The Student Voice of Forest Hills Central

The Central Trend

The Student Voice of Forest Hills Central

The Central Trend

The truth is in people

The+truth+is+in+people
Saniya Mishra

There’s a boy, about three feet tall, in a dusty, green shirt a size too big, and gray shorts a size too small. His light-up shoes bling with each step as he scampers away from his mother, busy chatting with another lady. 

Through the window spanning the wall, I watch the boy slip outside the door. He wiggles his way into the small car, plastered with cartoonish characters on its plastic doors and plastic tires. The boy peers over through the gaping car window. There, a small girl giggles in her shaking car, alive with excitement as her parents gush over her, taking pictures and cooing. 

The boy absently fingers at the coin slot in his car and then scrambles away, out of my vision. 

I turn to find his mom in the restaurant. That’s when I notice another boy, this one about three-and-a-half feet tall. He’s wearing a grayish-blue shirt. It matches his eyes, which are open wide, so I can see the whites on all sides of his pupils. His lips are parted in a slack-jaw way; I can tell his mind is running faster than his flitting fingers drumming the table. I follow his eyes. I see the car where the boy in the green shirt had been sitting a minute ago.

### EXTRACTED DATA
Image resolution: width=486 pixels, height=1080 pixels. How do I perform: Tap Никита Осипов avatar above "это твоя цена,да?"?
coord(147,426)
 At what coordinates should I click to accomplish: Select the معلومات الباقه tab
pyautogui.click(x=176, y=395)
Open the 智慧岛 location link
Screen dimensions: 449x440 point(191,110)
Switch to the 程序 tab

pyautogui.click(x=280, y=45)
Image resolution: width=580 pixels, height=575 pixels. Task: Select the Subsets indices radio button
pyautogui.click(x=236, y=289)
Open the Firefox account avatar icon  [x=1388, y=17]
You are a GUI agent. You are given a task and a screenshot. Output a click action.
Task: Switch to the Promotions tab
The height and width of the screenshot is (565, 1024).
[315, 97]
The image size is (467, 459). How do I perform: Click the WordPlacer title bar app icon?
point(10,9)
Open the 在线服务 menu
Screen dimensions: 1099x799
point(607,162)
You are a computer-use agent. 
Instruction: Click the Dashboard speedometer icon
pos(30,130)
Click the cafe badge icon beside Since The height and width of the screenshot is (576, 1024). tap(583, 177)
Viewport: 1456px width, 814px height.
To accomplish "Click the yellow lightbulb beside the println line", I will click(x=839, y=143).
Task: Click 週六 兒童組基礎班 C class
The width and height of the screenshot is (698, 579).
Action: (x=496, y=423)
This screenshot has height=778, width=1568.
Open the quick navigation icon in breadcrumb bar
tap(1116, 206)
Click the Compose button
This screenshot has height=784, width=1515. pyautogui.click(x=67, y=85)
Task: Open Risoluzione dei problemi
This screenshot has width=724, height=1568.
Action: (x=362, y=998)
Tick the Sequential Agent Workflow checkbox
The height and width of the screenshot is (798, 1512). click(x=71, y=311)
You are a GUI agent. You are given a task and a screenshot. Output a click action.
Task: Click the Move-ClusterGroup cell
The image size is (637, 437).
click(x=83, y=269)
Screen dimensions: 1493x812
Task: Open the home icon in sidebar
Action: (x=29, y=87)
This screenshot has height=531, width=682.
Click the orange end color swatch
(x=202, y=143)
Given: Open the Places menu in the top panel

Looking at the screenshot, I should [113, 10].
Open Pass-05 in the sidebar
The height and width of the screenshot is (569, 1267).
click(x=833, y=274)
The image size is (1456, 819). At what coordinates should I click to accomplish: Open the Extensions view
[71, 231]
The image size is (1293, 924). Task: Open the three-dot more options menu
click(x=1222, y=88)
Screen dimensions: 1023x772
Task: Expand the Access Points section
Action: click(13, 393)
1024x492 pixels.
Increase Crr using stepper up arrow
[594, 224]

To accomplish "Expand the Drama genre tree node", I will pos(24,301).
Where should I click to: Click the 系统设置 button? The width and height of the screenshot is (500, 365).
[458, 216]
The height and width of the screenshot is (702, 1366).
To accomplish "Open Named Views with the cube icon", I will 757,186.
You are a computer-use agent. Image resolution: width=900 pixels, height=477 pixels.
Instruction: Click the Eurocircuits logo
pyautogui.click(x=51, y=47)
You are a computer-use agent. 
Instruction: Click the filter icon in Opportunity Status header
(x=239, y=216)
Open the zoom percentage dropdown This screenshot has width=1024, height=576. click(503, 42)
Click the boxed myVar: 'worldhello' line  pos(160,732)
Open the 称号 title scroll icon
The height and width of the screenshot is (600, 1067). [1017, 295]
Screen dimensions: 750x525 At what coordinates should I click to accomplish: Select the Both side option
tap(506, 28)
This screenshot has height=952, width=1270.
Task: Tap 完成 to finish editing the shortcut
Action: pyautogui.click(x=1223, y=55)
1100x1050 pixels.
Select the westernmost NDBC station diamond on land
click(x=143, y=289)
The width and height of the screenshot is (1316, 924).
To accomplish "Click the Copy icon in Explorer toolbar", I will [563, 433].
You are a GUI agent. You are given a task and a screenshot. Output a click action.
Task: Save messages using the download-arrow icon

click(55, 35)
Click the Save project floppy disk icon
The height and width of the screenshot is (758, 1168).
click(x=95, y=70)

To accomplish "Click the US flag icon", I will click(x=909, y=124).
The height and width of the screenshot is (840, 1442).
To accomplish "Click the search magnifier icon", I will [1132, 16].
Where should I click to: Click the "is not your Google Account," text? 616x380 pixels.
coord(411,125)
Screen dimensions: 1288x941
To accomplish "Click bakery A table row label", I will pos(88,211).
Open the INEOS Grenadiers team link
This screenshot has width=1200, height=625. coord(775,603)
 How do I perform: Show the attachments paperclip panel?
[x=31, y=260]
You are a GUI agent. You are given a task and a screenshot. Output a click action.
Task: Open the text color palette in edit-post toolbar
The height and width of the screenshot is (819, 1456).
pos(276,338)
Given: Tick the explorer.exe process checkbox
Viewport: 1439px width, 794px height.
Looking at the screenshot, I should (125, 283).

### DIRECTIONS FOR THIS TASK
In the Central Trend essay, what color is the shirt worn by the second boy, the one about three-and-a-half feet tall?

### TASK ANSWER
Grayish-blue, matching his eyes.